This “celebrities going to normal people’s school dances” trend is getting a little old. And by “a little old” I mean very, very old.
This time the celebrity in question isn’t even the victim of viral YouTube invites. 16-year-old Australian pop singer and author (?!) Cody Simpson was on HuffPost Live yesterday, and during the interview someone in his entourage came up to him and asked for his okay to announce a charity prom auction. Great way to put him on the spot! Cody admitted that this was the first he’d heard of it, and of course he said it would be fine. Because what else is he going to say?

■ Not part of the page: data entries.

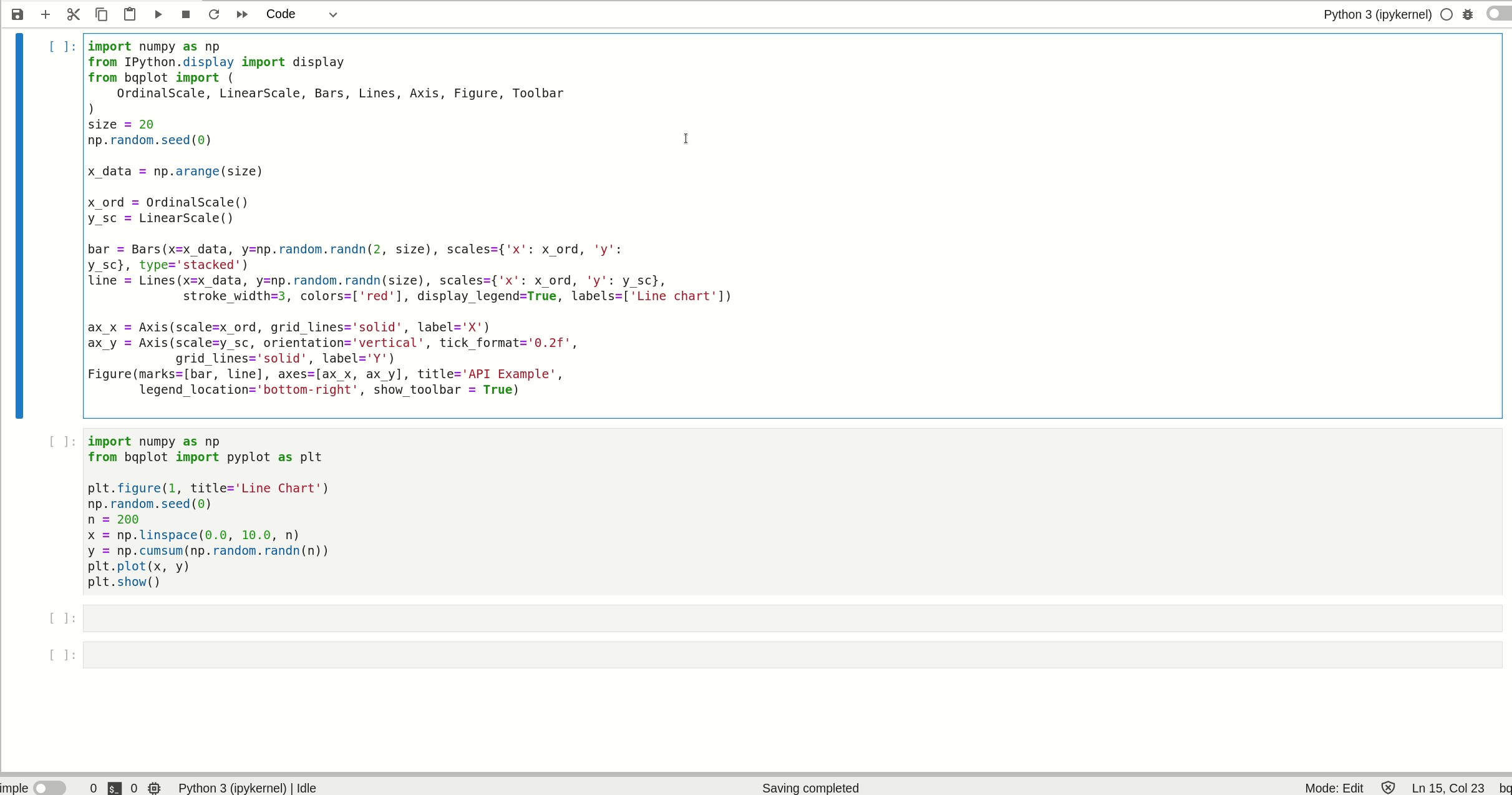Cut the selected cell with the scissors icon
The height and width of the screenshot is (795, 1512).
point(74,14)
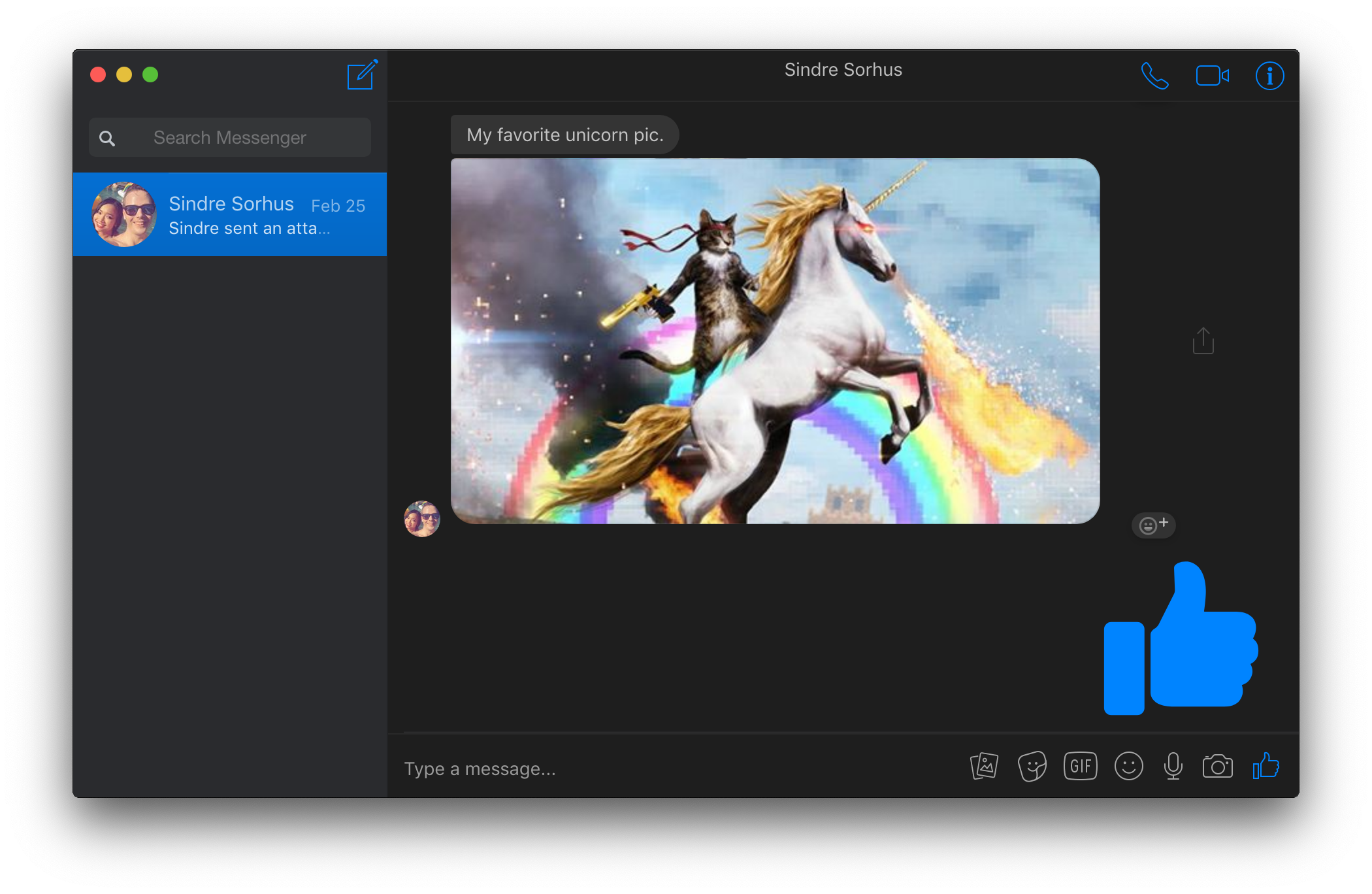Click the "My favorite unicorn pic." message bubble
The height and width of the screenshot is (894, 1372).
point(564,135)
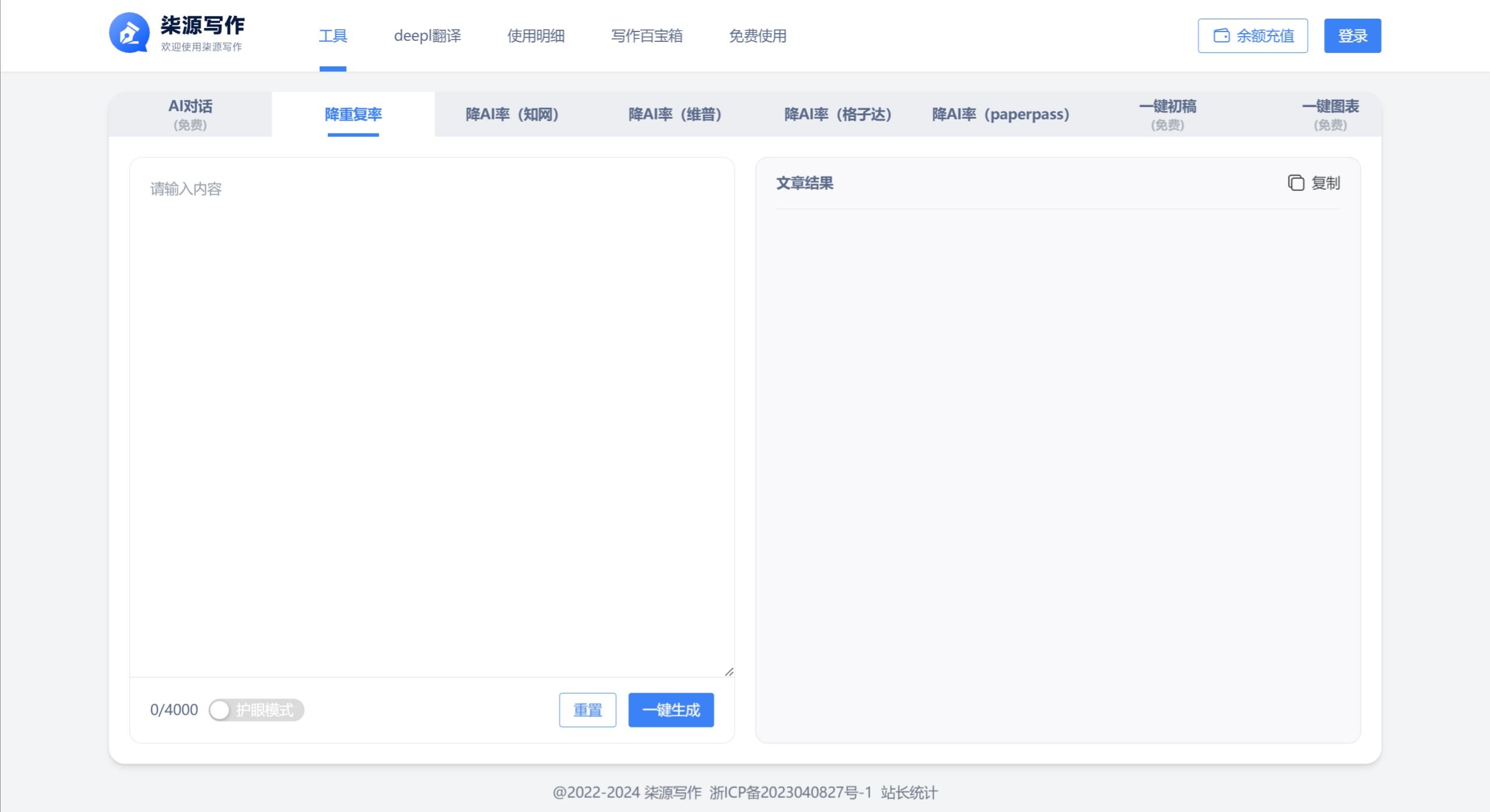Open the deepl翻译 navigation item
Image resolution: width=1490 pixels, height=812 pixels.
(428, 36)
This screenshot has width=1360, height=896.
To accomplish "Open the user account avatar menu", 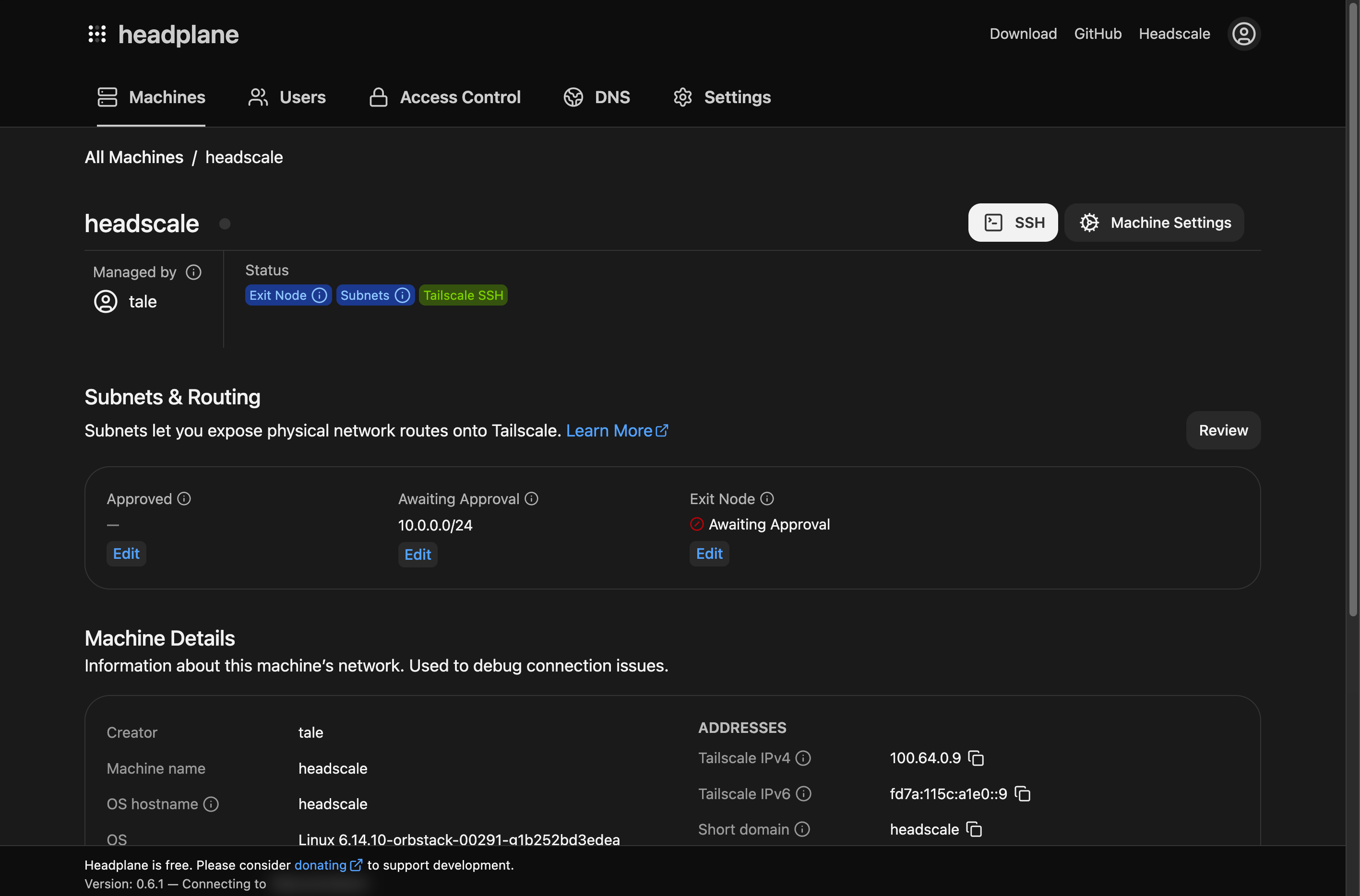I will pyautogui.click(x=1243, y=34).
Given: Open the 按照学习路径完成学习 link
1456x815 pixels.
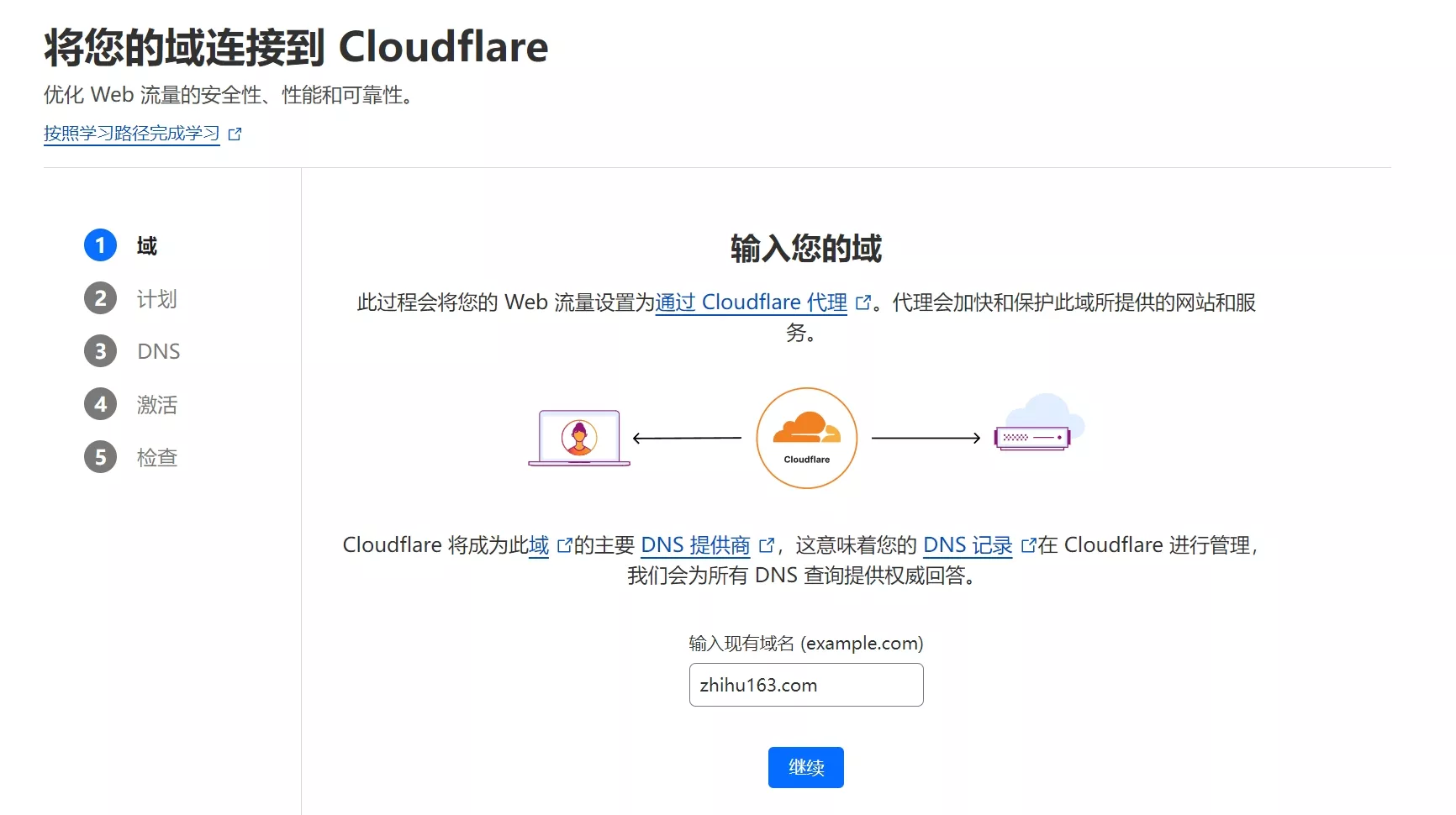Looking at the screenshot, I should [130, 133].
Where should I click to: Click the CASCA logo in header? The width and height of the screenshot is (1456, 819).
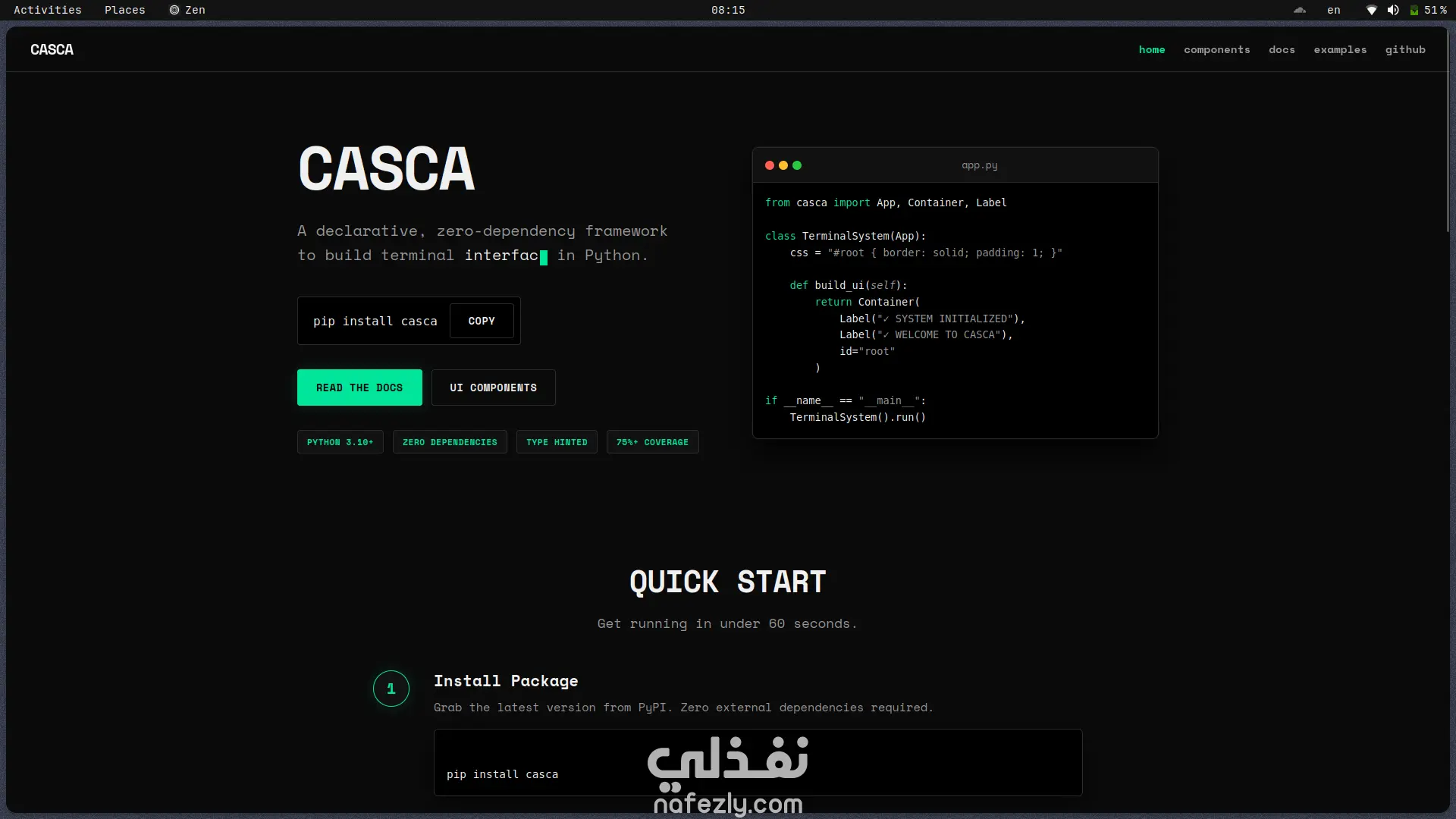pyautogui.click(x=52, y=49)
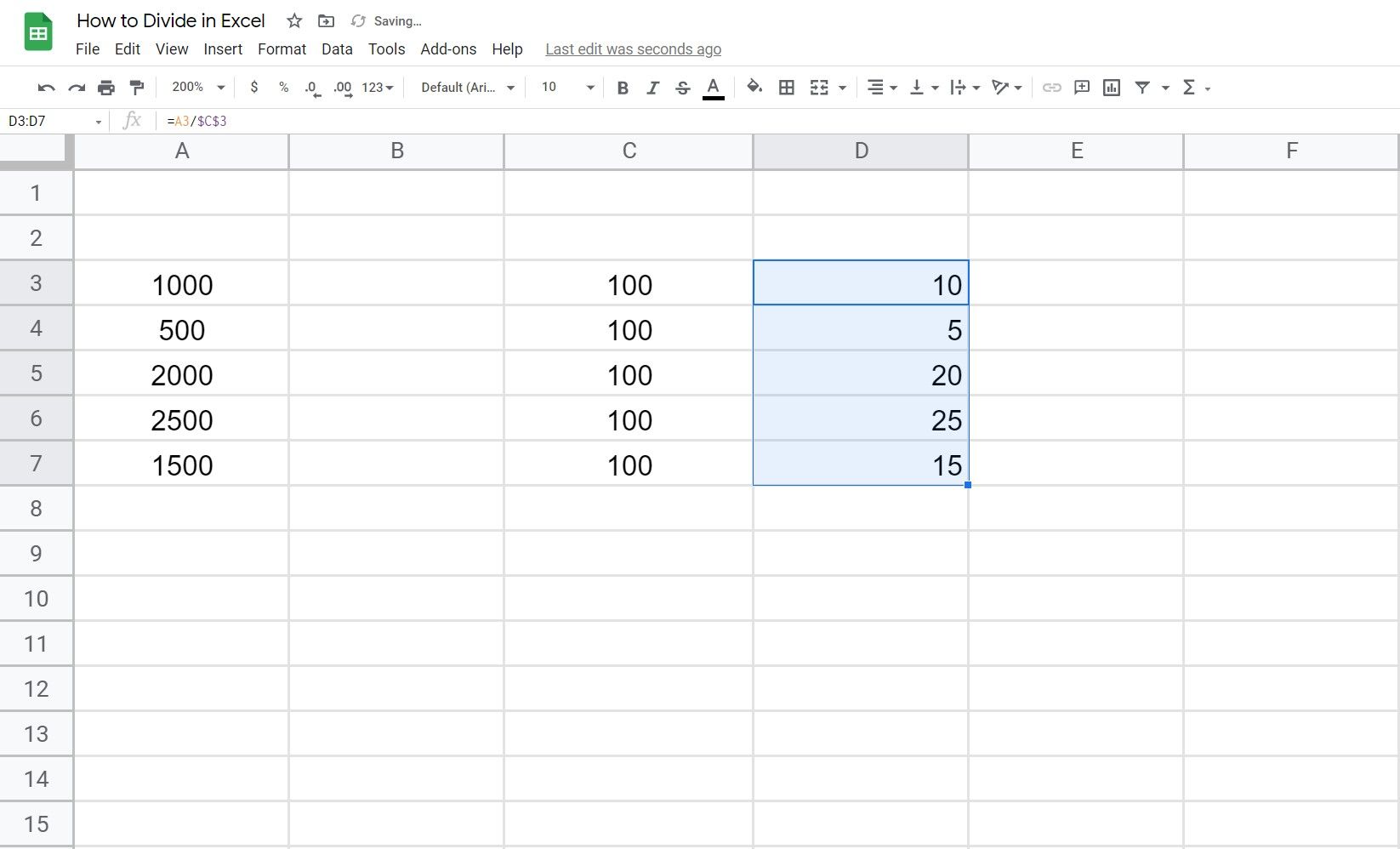Insert a link

coord(1051,87)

It’s time to stop the school dance with celebs trend. Right now. It’s not cute anymore. Every day someone new is posting a smug video on YouTube explaining why their favorite celebrity should take them to homecoming or prom or midsummer formal or whatever fancy dances the kids have to rent limos for these days. And then inevitably a morning show will pick up the story and invite the student to talk to them through video chat and nervously explain, “She would totally have fun if she went to the prom with me. There’ll be a chocolate fountain and lots of pervy teenage boys to ogle her. It’ll be awesome!” And then the morning show will get the celebrity on the phone, probably under false pretenses, and put them on the spot to answer.
Or at least that’s what happened when Kate Upton told a teenage boy she would check her schedule and maybe go to his prom with him. And then of course after a couple of days of
polite waiting schedule-checking, she said she was busy. And you know what? I may not agree with Kate Upton’s decision to pose half-naked in the snow, but I agree with her decision not to set a precedent by going to one teenage boy’s prom. Because once you give them an inch, they take a mile. Just look at what happened to Mila Kunis.
One minute she’s showing everybody how cool she is by going to the Marine Corps Ball with a fan, and the next minute everyone wants her to repeat the favor for them, including a college student who lives on a rock. Okay, she might not live on the rock, but she was sitting on one when she asked.
This is just another reason I’m glad I’m not a celebrity. It’s right above getting photographed chewing with my mouth open and right below having to laugh at Jay Leno’s jokes.